## Your assignment
Report every line of the entries that contains the word "Click".

## Provided records
▬▬▬

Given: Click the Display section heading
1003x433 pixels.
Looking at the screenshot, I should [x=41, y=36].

▬▬▬

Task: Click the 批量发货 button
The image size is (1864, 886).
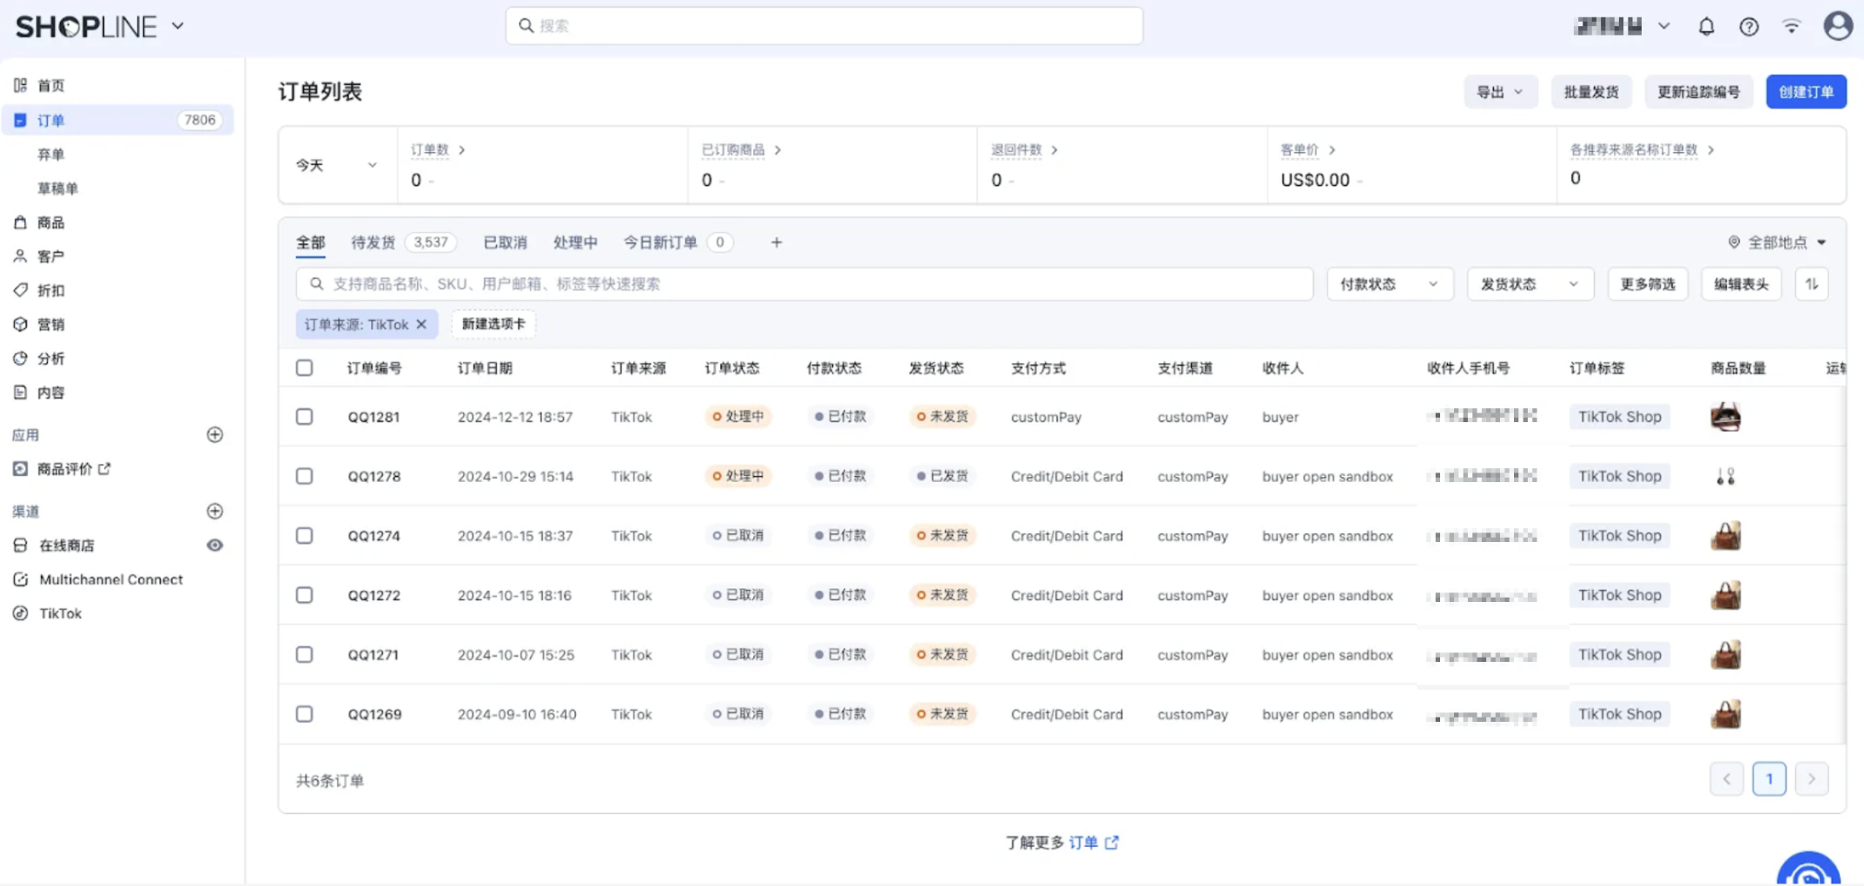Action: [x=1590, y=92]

▬▬▬

## Answer section
Given: Click the Display section heading
Task: Click the 批量发货 button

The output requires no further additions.